Recipe: Spice Cake with Caramel Frosting

I needed to bake a birthday cake, and settled on spice cake. The cake batter recipe is a bit of a mish-mash of several other spice cake recipes I read that sounded pretty good. I'm sure this would be good with buttercream or cream cheese frosting, but caramel sounded good to me, so I went with that.

Spice Cake

Yield: one 2-layer cake, or one sheet cake
Time: 15 minutes prep; 30-35 minutes at 350F, plus cooling time

  • 2 c. all-purpose flour
  • 1-1/2 c. packed brown sugar
  • 1 c. sour cream
  • 1/2 stick of butter (1/8 lb., or 1/4 cup)
  • 1/4 c. shortening or vegetable oil
  • 2+ tsp. ground cinnamon
  • 1 tsp. ground cloves
  • 1/2 tsp. ground nutmeg
  • 1/2 tsp. ground allspice
  • 1-1/4 tsp. baking soda
  • 1 tsp. baking powder
  • 1/2 c. water
  • 2 eggs
  • 1/2 c. walnuts, chopped (optional)
  • frosting
  1. preheat the oven to 350F, grease and flour your cake pan(s)
  2. make sure the butter/shortening is soft, and toss all but the last two ingredients into a big bowl
  3. stir everything together, then start off slowly with a hand mixer, and increase the speed when all danger of flying flour is past, until the batter is smooth
  4. pour it into your cake pan(s)
  5. bake for 30-35 minutes at 350F
  6. cool in the pan(s) on a rack for 10 minutes, then turn out onto the rack to cool completely (or just cool in the pan if you use a 9" x 13" dish, and only frost the top)
  7. frost the cake (I'm awful at this, but whatever)
  8. sprinkle the chopped walnuts on top of the frosting
Notes: Some people mix the walnuts right into the batter, but I used them to partially hide my lack of frosting skills. Also, add a pinch of salt, if you use unsalted butter.

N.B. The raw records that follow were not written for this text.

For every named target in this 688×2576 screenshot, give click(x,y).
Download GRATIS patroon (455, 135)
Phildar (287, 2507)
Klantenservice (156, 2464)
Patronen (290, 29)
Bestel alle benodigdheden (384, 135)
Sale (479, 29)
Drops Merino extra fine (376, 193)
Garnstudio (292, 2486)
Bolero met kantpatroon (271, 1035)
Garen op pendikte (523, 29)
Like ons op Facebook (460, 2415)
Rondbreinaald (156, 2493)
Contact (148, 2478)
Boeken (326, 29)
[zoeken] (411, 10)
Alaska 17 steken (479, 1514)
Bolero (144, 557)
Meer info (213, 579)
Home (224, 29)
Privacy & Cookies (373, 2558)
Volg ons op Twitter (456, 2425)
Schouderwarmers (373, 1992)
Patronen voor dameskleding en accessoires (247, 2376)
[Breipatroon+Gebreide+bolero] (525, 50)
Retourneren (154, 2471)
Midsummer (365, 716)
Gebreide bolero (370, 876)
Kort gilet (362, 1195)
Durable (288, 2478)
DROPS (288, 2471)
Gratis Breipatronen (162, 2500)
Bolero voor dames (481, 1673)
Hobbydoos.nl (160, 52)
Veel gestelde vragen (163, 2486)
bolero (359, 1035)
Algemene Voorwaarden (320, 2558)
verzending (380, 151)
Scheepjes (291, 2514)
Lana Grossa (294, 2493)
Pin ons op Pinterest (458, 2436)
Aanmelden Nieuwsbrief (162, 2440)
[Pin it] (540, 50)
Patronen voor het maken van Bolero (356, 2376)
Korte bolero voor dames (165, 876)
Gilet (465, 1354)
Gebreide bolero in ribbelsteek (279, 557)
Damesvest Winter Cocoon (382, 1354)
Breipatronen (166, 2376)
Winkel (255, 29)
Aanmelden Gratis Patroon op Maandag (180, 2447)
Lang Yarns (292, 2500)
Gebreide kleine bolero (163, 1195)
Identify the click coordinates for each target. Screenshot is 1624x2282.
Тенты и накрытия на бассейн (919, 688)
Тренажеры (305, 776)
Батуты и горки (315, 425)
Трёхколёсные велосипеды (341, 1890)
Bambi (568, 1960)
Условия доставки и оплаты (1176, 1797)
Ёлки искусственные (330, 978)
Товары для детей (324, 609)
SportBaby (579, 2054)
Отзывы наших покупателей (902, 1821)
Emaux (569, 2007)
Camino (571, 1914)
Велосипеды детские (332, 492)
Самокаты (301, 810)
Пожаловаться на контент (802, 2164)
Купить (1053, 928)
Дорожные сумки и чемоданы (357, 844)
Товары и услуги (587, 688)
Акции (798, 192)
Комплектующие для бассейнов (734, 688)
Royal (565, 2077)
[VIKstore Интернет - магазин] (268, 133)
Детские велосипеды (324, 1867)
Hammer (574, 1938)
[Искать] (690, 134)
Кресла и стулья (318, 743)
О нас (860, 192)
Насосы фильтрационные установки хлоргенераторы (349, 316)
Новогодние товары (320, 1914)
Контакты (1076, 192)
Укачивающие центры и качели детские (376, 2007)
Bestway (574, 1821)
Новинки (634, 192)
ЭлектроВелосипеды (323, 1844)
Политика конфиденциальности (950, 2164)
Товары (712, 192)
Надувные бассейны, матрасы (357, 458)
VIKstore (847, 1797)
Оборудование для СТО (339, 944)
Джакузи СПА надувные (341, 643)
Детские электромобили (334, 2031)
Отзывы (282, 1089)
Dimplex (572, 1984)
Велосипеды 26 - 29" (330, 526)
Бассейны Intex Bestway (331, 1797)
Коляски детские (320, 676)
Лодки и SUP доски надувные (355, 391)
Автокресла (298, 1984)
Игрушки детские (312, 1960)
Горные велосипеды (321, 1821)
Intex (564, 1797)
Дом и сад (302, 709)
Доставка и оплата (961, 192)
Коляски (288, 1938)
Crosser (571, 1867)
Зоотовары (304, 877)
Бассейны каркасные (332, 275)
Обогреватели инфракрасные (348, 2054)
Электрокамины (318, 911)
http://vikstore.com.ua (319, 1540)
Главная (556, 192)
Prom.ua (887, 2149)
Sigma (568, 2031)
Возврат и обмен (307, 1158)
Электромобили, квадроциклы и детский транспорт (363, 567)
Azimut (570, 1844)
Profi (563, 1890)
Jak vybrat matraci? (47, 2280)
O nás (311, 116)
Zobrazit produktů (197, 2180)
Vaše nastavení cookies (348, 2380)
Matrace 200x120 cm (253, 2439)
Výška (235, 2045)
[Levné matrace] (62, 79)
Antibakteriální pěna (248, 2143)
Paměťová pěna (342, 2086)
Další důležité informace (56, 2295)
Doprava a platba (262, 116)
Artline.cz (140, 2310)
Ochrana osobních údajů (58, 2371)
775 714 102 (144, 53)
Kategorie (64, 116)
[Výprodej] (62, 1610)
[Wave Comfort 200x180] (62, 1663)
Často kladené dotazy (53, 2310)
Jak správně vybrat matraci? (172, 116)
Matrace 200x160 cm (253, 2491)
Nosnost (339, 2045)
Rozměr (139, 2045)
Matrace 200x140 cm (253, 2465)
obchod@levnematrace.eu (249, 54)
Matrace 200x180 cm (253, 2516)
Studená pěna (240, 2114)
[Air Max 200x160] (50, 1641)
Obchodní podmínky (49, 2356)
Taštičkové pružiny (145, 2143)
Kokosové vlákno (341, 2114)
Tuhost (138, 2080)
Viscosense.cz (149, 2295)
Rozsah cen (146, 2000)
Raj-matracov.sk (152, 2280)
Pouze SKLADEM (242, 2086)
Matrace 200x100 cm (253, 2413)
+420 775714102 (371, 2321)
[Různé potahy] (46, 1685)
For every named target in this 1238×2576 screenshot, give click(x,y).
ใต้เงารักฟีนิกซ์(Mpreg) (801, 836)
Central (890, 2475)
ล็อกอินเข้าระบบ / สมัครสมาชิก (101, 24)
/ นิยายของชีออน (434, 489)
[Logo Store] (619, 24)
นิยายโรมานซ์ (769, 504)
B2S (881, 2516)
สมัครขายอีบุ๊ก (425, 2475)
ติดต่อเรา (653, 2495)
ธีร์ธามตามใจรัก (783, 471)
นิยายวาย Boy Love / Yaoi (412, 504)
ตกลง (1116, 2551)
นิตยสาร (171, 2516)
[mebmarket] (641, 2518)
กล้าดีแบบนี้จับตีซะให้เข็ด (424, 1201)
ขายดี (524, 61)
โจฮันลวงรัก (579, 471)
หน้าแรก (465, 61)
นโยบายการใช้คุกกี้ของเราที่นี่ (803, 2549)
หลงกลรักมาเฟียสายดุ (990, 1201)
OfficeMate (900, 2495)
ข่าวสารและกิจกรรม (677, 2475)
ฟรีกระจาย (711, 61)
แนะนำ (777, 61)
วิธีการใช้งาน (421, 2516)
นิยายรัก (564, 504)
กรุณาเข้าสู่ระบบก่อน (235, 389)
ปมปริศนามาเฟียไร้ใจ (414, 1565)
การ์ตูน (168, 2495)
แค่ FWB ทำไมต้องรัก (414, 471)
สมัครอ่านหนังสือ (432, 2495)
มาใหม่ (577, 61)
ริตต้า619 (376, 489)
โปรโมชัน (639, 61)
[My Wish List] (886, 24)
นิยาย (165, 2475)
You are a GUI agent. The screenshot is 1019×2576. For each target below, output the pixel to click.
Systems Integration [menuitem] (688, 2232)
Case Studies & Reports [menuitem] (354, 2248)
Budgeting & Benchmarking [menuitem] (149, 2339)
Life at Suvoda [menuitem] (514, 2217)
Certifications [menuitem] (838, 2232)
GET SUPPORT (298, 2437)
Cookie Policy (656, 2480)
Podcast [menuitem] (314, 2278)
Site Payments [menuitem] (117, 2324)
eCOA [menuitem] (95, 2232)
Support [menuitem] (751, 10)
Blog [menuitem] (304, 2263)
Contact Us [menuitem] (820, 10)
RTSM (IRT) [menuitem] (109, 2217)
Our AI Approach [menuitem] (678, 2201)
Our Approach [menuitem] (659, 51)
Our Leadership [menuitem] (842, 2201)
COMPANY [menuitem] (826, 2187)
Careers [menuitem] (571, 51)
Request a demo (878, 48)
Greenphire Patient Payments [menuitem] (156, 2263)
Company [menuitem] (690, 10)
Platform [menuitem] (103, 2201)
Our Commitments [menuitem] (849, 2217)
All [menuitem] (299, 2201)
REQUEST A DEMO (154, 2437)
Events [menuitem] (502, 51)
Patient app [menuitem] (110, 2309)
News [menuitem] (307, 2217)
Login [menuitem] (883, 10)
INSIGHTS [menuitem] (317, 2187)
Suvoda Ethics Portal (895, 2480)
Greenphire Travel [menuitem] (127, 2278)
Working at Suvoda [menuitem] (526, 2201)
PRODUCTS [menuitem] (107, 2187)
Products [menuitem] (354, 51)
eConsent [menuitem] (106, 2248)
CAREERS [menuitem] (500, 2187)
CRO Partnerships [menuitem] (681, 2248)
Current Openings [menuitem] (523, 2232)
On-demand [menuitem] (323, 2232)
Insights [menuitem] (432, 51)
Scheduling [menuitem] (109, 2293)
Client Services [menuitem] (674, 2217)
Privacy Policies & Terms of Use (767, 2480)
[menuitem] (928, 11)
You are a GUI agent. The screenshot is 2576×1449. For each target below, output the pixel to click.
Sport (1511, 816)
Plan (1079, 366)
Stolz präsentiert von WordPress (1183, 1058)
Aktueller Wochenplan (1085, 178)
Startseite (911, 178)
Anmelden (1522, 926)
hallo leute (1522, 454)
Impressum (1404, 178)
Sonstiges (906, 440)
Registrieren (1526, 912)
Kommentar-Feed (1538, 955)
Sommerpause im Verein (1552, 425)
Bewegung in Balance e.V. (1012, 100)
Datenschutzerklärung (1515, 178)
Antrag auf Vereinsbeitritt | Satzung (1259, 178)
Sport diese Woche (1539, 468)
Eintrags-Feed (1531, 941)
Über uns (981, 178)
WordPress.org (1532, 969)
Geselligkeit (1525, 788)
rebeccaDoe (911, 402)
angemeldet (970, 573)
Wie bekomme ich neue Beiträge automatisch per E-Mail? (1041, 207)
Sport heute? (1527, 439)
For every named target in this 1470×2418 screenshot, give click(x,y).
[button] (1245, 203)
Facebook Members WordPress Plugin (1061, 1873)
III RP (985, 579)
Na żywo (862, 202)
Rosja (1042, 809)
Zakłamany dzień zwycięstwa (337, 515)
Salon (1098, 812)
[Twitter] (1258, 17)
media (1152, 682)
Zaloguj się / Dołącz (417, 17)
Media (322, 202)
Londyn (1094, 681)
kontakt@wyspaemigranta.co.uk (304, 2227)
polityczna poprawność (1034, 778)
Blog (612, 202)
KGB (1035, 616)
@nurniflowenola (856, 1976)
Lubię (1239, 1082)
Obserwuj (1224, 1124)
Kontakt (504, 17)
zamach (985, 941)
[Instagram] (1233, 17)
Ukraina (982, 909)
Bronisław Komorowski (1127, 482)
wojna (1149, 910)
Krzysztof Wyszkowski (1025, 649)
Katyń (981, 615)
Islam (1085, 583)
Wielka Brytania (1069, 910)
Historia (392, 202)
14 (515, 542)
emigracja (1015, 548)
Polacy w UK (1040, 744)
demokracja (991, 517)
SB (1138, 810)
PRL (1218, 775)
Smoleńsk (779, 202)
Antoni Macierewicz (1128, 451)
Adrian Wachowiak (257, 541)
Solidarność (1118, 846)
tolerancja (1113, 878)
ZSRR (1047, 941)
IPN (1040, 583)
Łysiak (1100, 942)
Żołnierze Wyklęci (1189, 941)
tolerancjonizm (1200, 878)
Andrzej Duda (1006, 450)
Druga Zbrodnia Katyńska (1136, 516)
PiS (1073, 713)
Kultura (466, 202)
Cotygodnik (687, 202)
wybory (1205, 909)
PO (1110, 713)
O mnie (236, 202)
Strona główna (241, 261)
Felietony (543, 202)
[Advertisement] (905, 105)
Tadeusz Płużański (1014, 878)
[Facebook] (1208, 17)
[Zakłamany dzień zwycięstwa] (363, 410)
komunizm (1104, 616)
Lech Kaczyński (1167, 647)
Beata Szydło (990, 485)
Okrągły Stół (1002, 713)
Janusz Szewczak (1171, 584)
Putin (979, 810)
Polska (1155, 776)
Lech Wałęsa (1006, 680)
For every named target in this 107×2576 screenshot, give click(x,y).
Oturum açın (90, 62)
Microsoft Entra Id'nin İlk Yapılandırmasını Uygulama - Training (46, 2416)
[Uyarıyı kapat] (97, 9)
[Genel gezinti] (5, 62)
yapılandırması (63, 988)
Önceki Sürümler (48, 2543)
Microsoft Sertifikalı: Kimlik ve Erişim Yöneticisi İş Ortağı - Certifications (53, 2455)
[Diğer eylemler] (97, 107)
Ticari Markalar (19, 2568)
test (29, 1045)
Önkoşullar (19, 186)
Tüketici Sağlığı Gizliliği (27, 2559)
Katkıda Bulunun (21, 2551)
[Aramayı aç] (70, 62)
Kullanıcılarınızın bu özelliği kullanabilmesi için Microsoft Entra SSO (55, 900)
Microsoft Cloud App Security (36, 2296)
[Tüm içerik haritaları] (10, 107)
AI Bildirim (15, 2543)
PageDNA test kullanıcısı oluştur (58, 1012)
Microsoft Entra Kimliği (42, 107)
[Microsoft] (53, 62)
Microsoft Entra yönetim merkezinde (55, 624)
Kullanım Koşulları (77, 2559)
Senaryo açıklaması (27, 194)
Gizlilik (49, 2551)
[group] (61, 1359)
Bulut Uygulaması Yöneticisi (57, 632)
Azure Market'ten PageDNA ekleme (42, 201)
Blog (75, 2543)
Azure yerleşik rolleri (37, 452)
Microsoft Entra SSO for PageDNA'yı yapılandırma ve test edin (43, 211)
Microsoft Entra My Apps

I also piped on little peaks of cream cheese frosting around the edge, just for the fun of it.

Caramel Frosting

Yield: approx. 2 cups
Time: about 45 minutes, but most of that is spent waiting for the caramel sauce to cool before beating in the powdered sugar

  • 1 stick of butter (1/4 lb., or 1/2 cup)
  • 1 c. packed brown sugar
  • 1/4 c. milk
  • 2 c. powdered sugar
  1. melt the butter in a large saucepan
  2. stir in the brown sugar, and bring it to a boil on medium heat, stirring constantly
  3. reduce the heat to low, and boil for 2 minutes
  4. stir in the milk, and bring it back to a boil
  5. remove it from the heat, and cool to lukewarm
  6. stir in the powdered sugar, a little at a time, then beat until smooth
Note: If you stop after step 5, you basically have a caramel sauce that you could use on ice cream, or whatever you like.